Because we want to be very, very AppleScriptable in the end, I'm clinging to MVC as if it was a hot babe and I was Rob Cesternino. What's funny is that I noticed that, upon entering a string in a text field, the following occurs:

  1. The action of a text field is setSomeValue: (generic name used here), a "setter" of sorts.
  2. A string comparison takes place so that you can't add infinite instances of the same string to the undo stack. This calls a value "get" accessor in the model to check the current string and compare it to the UI string (the one just entered).
  3. The setSomeValue: calls a setValue: method in my model.
  4. The model posts a notification to the window to update its UI.
  5. The window "updateUI" method calls the same value "get" method in the model to make sure it sets the text field to the proper value.

Overkill? Actually, no. Amusing? Undoubtedly. But again: T E D I O U S. 🙂

4 Responses to "Set/Get/Set/Get"

  1. Weekend Edition: WarCraft, Cocoa, Exams

    Today I played in the WarCraft 3 tournament. It was Humans & Orcs on Two Rivers, one of the new maps. I have to say I like the map, but it has some flaws. For one thing, it felt like...

  2. This is why people get into code generation 🙂

    Presumably you have some sort of object model that you are creating all your get/setters for?
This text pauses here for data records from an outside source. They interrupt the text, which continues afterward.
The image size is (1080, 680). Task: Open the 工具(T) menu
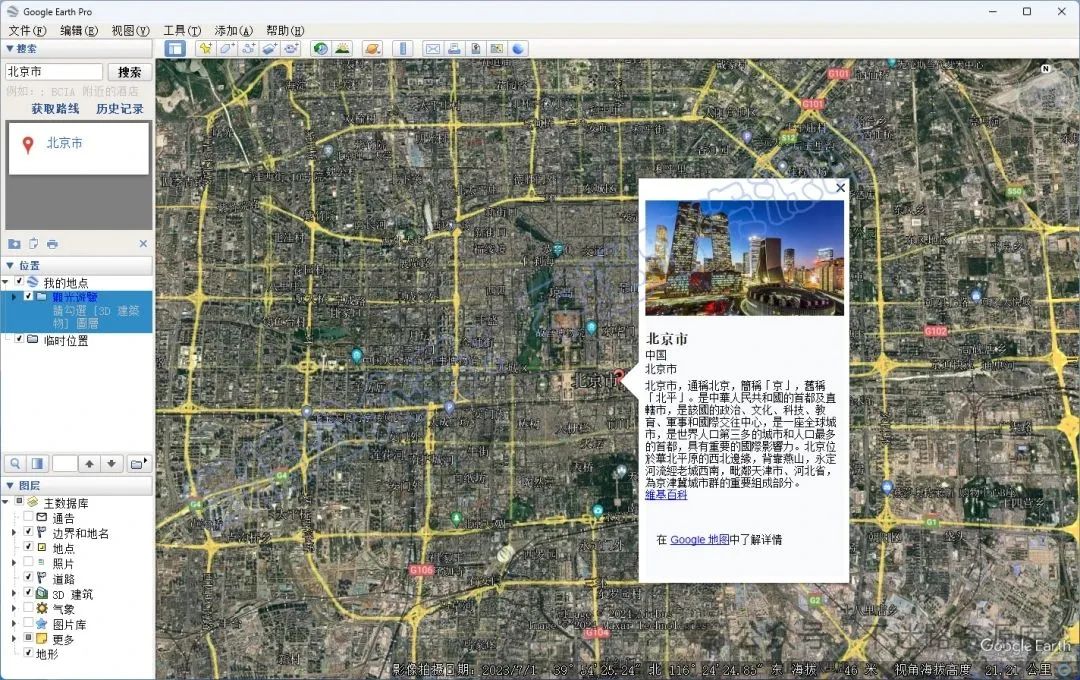pos(182,30)
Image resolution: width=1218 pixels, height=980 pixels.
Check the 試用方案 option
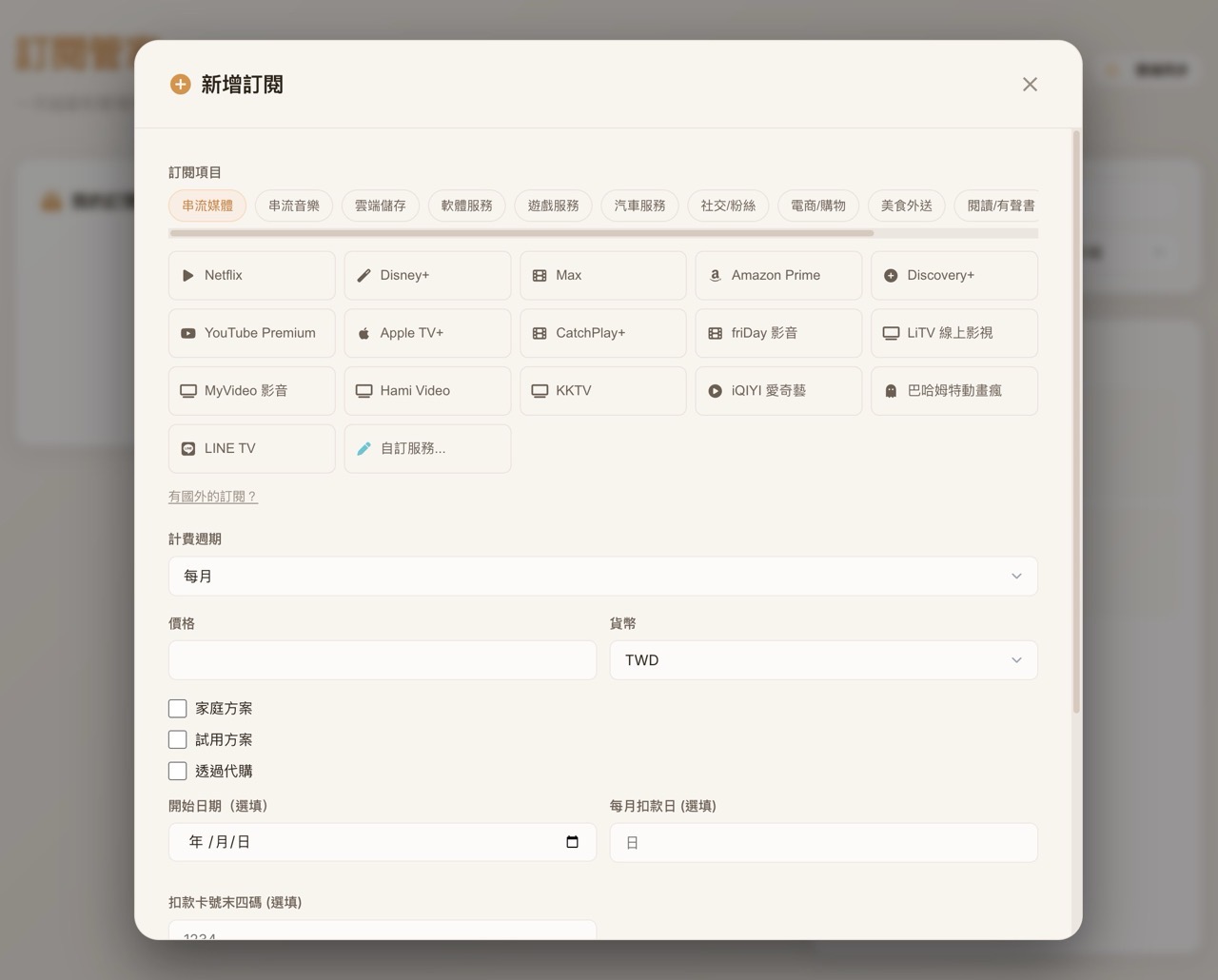(177, 739)
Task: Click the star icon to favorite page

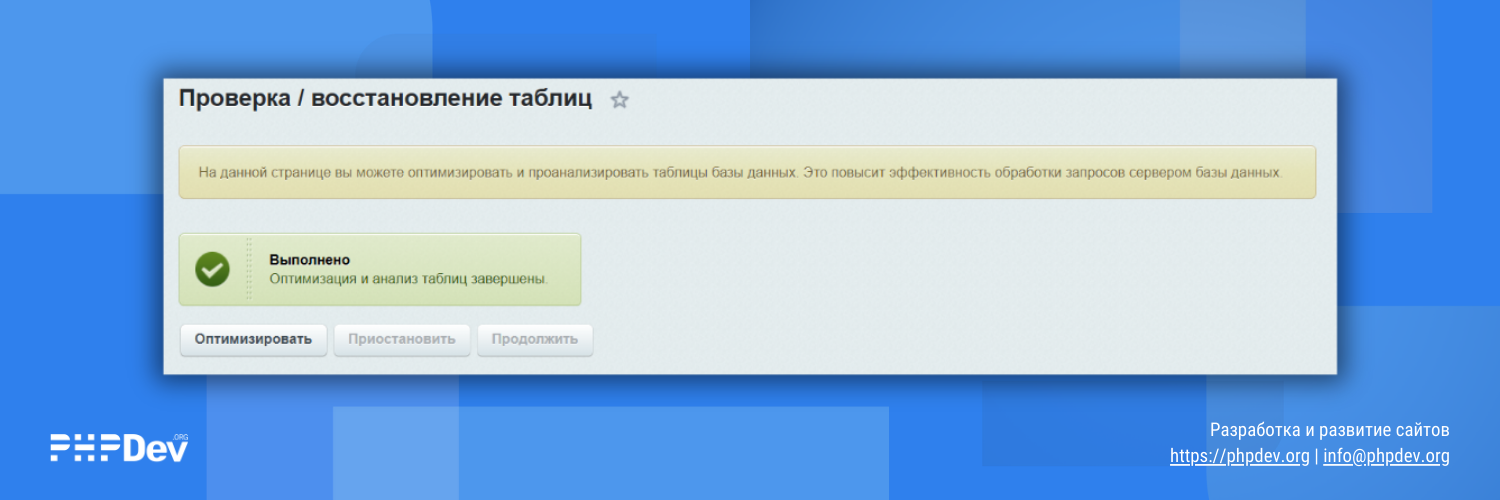Action: pos(620,100)
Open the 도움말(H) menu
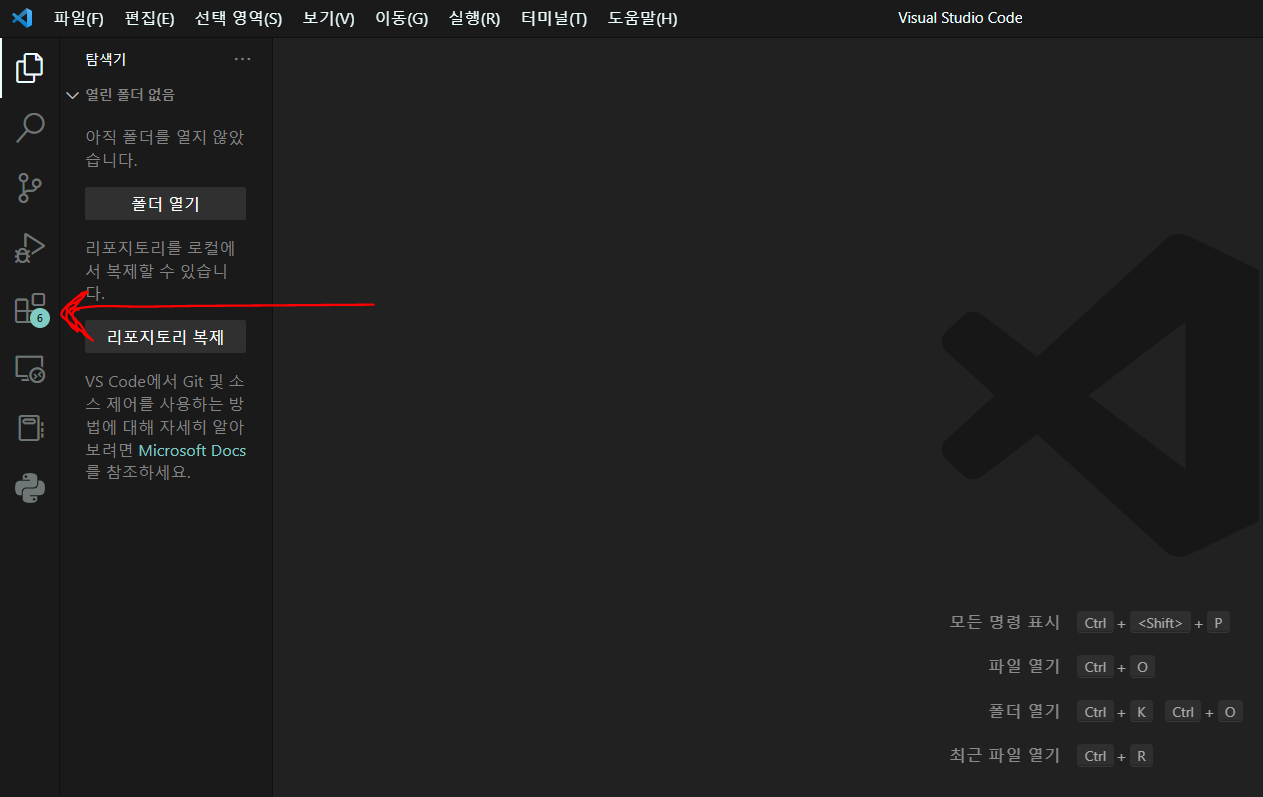 point(642,18)
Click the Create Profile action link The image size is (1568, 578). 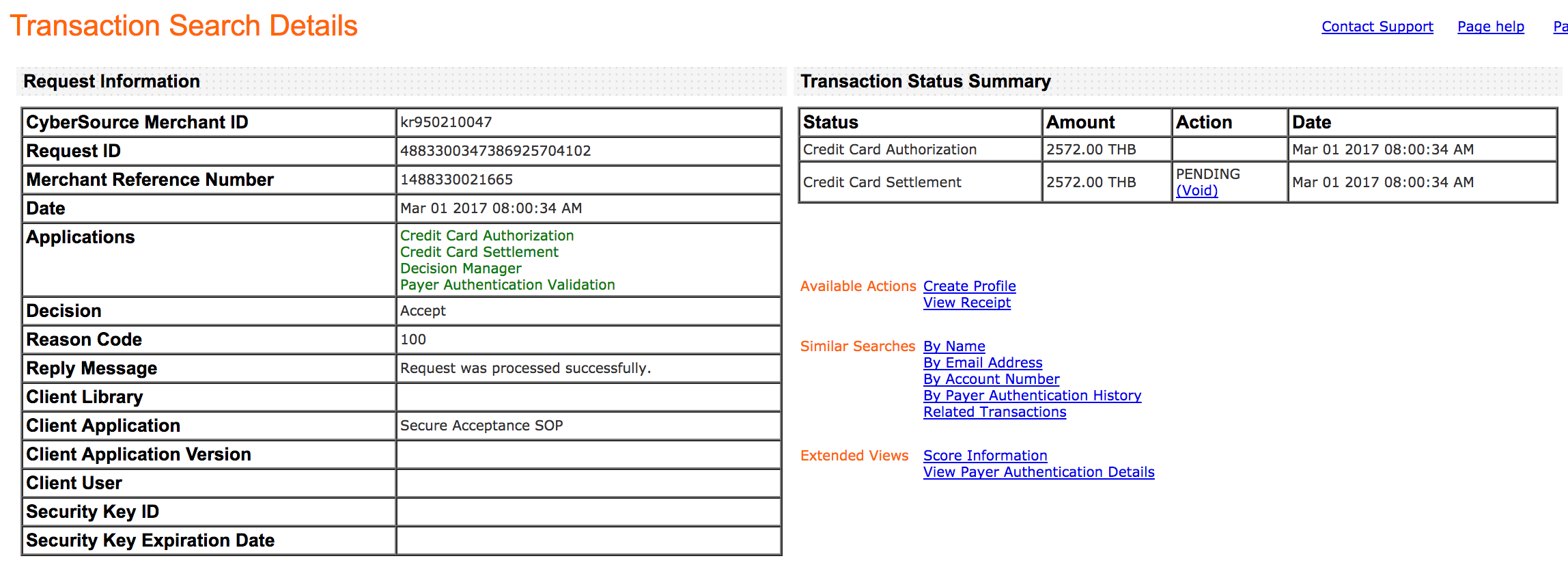(x=969, y=286)
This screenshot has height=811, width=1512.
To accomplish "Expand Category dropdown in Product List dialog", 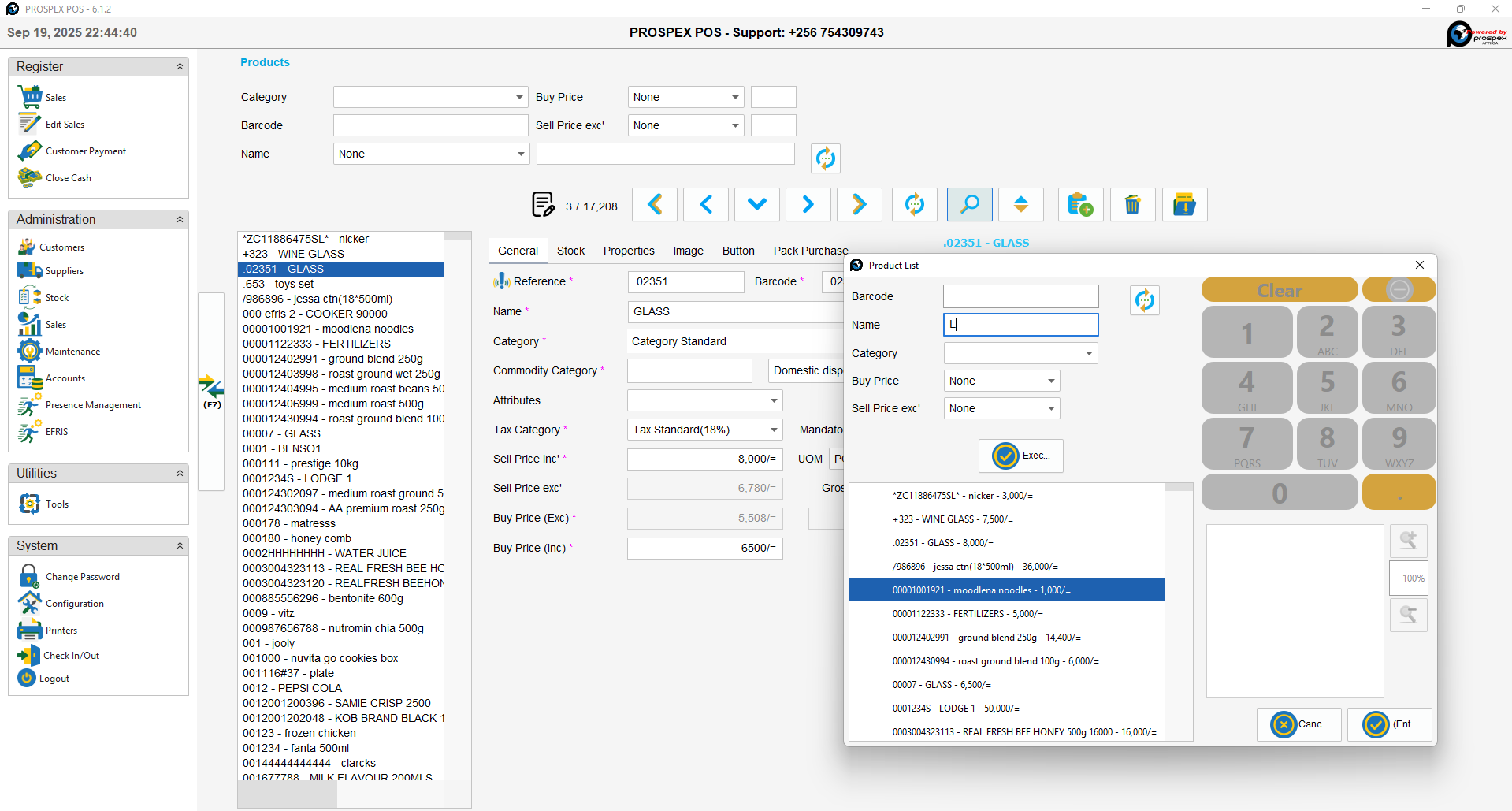I will tap(1089, 353).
Could you describe that object model as an XML document? You could then run an XSLT transform to convert that into all your code. You could delgate most of the work to an abstract base class. It sounds like you may be kinda there, having setSomeValue call setValue with 'Some' as a method parameter?

  3. All of that work seems like more work than just copying/pasting similar chunks of code and changing a name or two here and there. I haven't got time to learn XSLT too.

  4. Like my other comment, this is the same answer: EOF. Makes all that stuff go away.